Some of The Black Cat doesn't really make that much sense on film, such as why Keitels character is that annoyed by the cats presence, or how the passage of time manages to pass THAT quickly (a book is seemingly published in record time), but Argento's fantastic shooting and Keitels frankly batshit crazy (or catshit in this case) performance make it all worthwhile.

The Black Cat also contains some truly memorable scenes, including a naked woman who has been cut in half with a pendulum slicer (we get that mere seconds in), another whose teeth have all been removed whilst their mouth has been held open by metallic grips and a truly grisly 'behind the wall' discovery. Great stuff.

The Facts In The Case Of Mr. Valdemar - **
The Black Cat - ***1/2


Overall - ***


A below-par first story made up for with a crazy second, even with it's plot holes. Underrated stuff overall.

Sunday, November 6, 2011

Death Of The Dead?



Out of all the different types of Horror movie that there are, zombie films have always been my favourite. Films like the groundbreaking '...of the Dead' films by George A. Romero showed that it didn't have to be all flesh munching carnage, a political or social commentary could be covered too, without compromising any zombie action.

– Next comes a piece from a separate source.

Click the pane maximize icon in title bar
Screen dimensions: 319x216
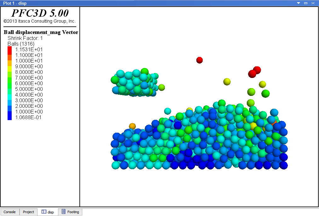point(306,3)
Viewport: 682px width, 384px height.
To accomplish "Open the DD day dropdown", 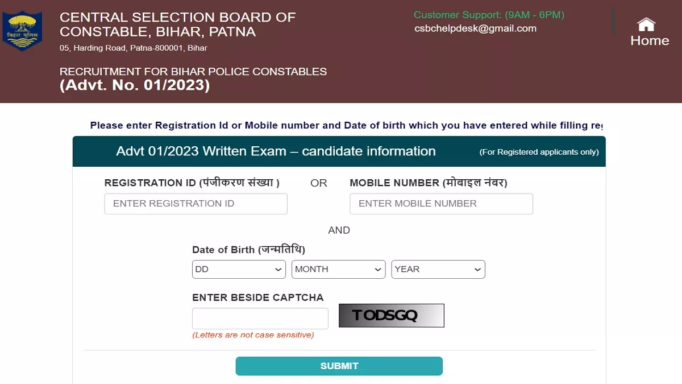I will click(x=239, y=269).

And we all could have a laugh too, thanks to films like Return Of The Living Dead, and later films like Shaun Of The Dead and Zombieland (although I do contest that these aren't strictly zombie films, more comedies - and very good comedies at that - that happen to have zombies in them.)

But recently, nothing has inspired me. Romero's most recent picture, Survival Of The Dead was decidedly average to put it mildly, and before that Diary Of The Dead took several viewings for me to enjoy. And if the master of the sub-genre can't get it right, shouldn't everyone else take a step back?

The main reason I'm writing this piece is because of The Walking Dead. The first season started well enough, a solid story and some great zombie carnage, but things started to crumble near the end. But this second season for me has been so melodramatic and slow, I'm one episode away from throwing in the towel. It's akin to an episode of Eastenders, but with the undead showing up to eat some faces off now and again.

I'd waited so long for a zombie TV show to appear. And when it did, all it gave us was a cast that got more unlikable by the episode (I honestly didn't mind them at first, but now I can barely even stand to look at them) and storylines like "Where did the little girl vanish to?" and "Oh no this little kid got shot". Now, I can barely tolerate the main cast, but the kids who barely got any dialogue? And it's been dragged out for 3 episodes at the start of the season? Argh! And I'm not even mentioning the fact they don't even call them zombies!

But it's stuff like that, and the fact that no really good zombie film has come along recently (with the possible exception of French film La Horde, which was fun but totally unoriginal) that makes me wonder whether people should just take a very un-zombie like breath and...well, just not make any zombie films for a while?

This will never happen, of course. Not now. Zombies are up there with Justin Bieber and whoever is popular on X Factor this year in the cultural coolness stakes. Zombies are "in". Any scumbag lad can roll into his favourite club in fancy dress as a zombie, regardless of the fact that they have passed their creative high point.

Just one look on Google images for 'zombie', shows bunches of utter morons doing zombie flashmobs (possibly the worst thing to happen to civilization since World War II), artwork of people being zombies, or stills from 'ironic' zombie films and not a sign of any of the undead from Romero's films (nor anyone elses for that matter.)

And The Walking Dead, for all it's soap opera moments, and occasional zombies, is currently insanely popular, with a third season awarded, and other TV networks scrambling for ideas (such as a mooted Zombieland TV show at Fox, which will be shitcanned when the fad has passed) to jump on the bandwagon.

All we can do is just cling onto the fact that audiences are fickle. Today it's zombies, tomorrow it will be a different creature feature altogether. Maybe vampires!

No wait, the Twilight books have already ruined them, never mind.